Woo! Picture time. Kahlua (the agouti doe) had her litter today, so I'll be finishing culling down Vodka's litter and fostering a few over tomorrow. Also, I did not name these does. Believe me, officer, I'm not a party kinda girl! For now, pictures of the first litter:

Overall, they range from very dark:









To mid-colored:









To light grey:









And one with a big splot of white on her face:









Taken together, they make a good range of grey:









Currently, the other litter is identical, save for the mixture of black and pink eyes. I was expecting more pink eyes than black, since the buck's p/p c/c and the doe's P/p C/*, but from my peeks under the log, it looked like a fairly even split. When I sex and cull those tomorrow, well see how even the split really is.


----------



## Laigaie (Mar 7, 2011)

While I'm here, a few more photos!

Kahlua, eating some Diamond while protecting her nest:









Cranberry, the buck to Kahlua's litter, on our Christmas/Yule Tree:









A terrible shot of Bailey, Kahlua's sister and nanny (agouti himi):









And to bring it back around, TinyHart's Pumpkin, the buck to Vodka's litter:


----------



## tinyhartmouseries (Dec 30, 2010)

D'awwwww! Grand babies!
Pumpkin carries that headspot thing, it's supposedly some sort of "irish" spotting, it's some kind of dominant s/s patterning.
Speaking of Pumpkin, he looks like his belly is pretty darkish. Are the colors in that picture true?

Also, if there are any chocolate babies would you let me take a look at color? I'd love a chocolate buck but I can't find one dark enough.


----------



## Laigaie (Mar 7, 2011)

I doubt we're getting any chocolates, as these are all really quite blue-grey-black (no surprise, since the doe's a blue), and I've culled out the remaining bucks (just before sitting down, actually, sorry!). In general, though, I'll keep an eyeball out for brownish pinky bucks, and see if I can't keep those around for you. I do have yet another litter coming in, but it should mostly be longhair agouti/argente himi and pew.

The walls of the room are a lilac color (not the blue seen in that photo), and the light is terrible, so the color is undoubtedly off. He does, though, still have a lovely orange belly, definitely better than the tans I started with! I can try and get him outside for more accurate color tomorrow. Mostly, the photo was to show you that he's doing well, happy, and still the big boy who eats all the food! :lol: Vodka's previous litter had also thrown a piebald looking like this (though also only one), so if they both carry it, I'm glad I ended up mostly with selfs! Spotty mice just aren't my thing.


----------



## tinyhartmouseries (Dec 30, 2010)

It's strange. I bred Pumpkin's dad to a mom that was S/S and got two of those piebalds. It has to be some sort of weird dominant spotting.
I am so glad he's so well! I love seeing pictures. Does he still have a little baby face? 
I should be getting my own litters of blue tans/black tans soon too from his sister and half sis...cannot wait.


----------



## Laigaie (Mar 7, 2011)

And we've finally got a day where I'm not busy painting the coop plus there's plenty of sunshine!

For Tinyhart:








A better image of Pumpkin's belly.

And... more photos, because I'm a photodump kinda person. Also, our blue himi doe Vodka may actually be blue agouti, explaining that mid-range level of gray babies, who are now coming in a lovely dark and rich agouti (  ). What can you do? Well, other than rehome those girls and move on. 

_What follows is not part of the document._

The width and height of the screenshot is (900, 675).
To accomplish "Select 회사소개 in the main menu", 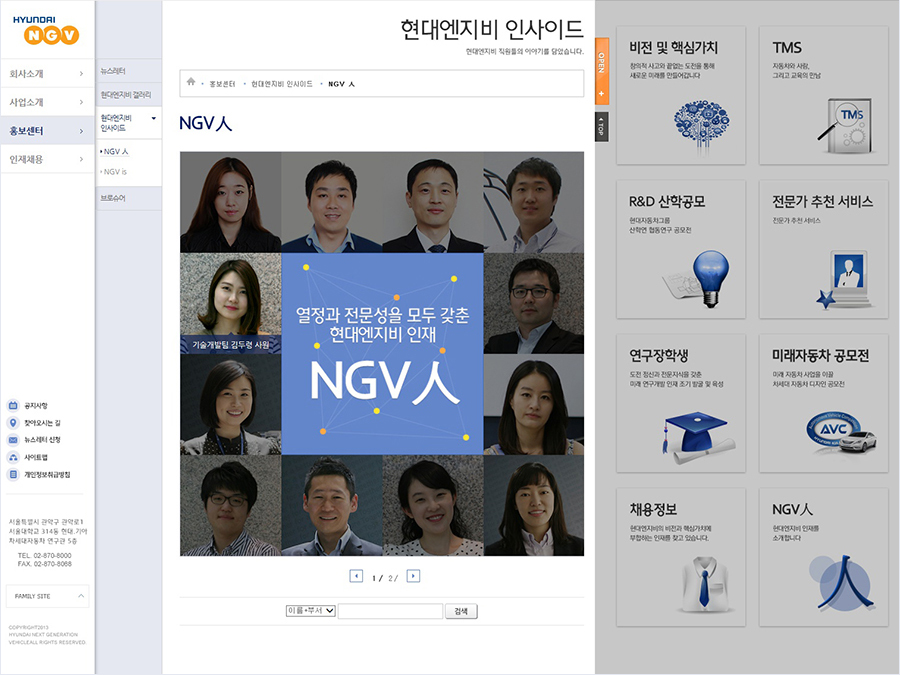I will [47, 73].
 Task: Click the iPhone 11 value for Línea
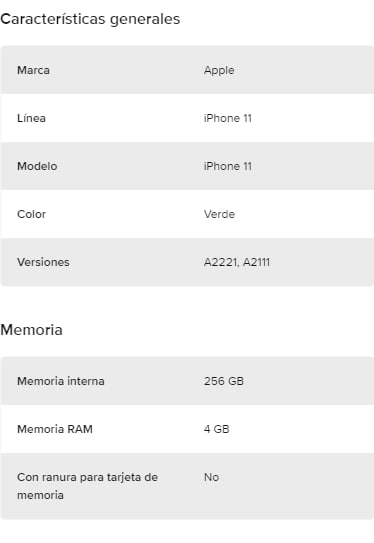[x=228, y=118]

You can see the black doe really stands out. I'm hoping good things for her, since she's the only one.



























I didn't knock her over. She just fell over. And it was too cute.




































A close-up of one of the three agouti does, this one very lightly spotted.









One of the palest blue does with the black doe.









The piebald blue surrounded by the darker blues and the agoutis.


----------



## Emfa Mouse (Dec 14, 2011)

I love the blues :love1


----------



## tinyhartmouseries (Dec 30, 2010)

WOw!!! You do have two Irish babies...weird stuff! The agouti certainly is very dark.
Widdle Pumpkin haves such a beb face....squeeee!!! :mrgreen:

O, I am visiting Irish at the end of the month. Any chance you can? Do you know if you'd be back anytime soon? I wouldn't mind a few does maybe, if you are sparing any.


----------



## Laigaie (Mar 7, 2011)

Thanks, Emfa! 

I'd be happy to spare several, particularly if you want agouti (tan?) or blue agouti (tan?). I could probably swing by on a weekend, but it'd be a trip just for this, unless I can also drag my girl to the zoo (hmm...). The pied is one of the two real blues, and then there's the lightly spotted agouti, two unmarked agouti, and two blue agoutis. The black agoutis are really dark. It was a while before I realized that they weren't just not-quite-as-black as the black doe. Only one black in the whole mess! They're starting to get belly fur, but it'll be a few days still before I stop fearing that some of them aren't tan. Mum's thrown foxes before, so it'd be no surprise if all the does did turn out tan. Assuming they fur out tan, I'd like to keep the blues and black. It's just the ticked does who're no good to me. I'm toying with separating with the pied blue, but the girl always really likes the pieds ( :roll: ), and three is a good keeper number. Also, you should know, I'm super-pleased with the feet on these! Pumpkin's feet are good, and I hoped that crossing him with the himi, who has good foot color also, would continue that. Thus far, it's good things.


----------



## Emfa Mouse (Dec 14, 2011)

quick question... whats an Irish baby?


----------



## Laigaie (Mar 7, 2011)

IrisheaglesOne is a member here who is local to Tinyhartmouseries and me. I assumed she was saying that the doe I gave to Irish has had babies, though now I remember that Irish is also a marking in rats. They have a white belly spot and white feet, while English Irish have a white triangle on their chests, and white front feet. I have neither such marking in my bubs, so I continue to assume that she meant Silky (the doe) has a litter.


----------



## tinyhartmouseries (Dec 30, 2010)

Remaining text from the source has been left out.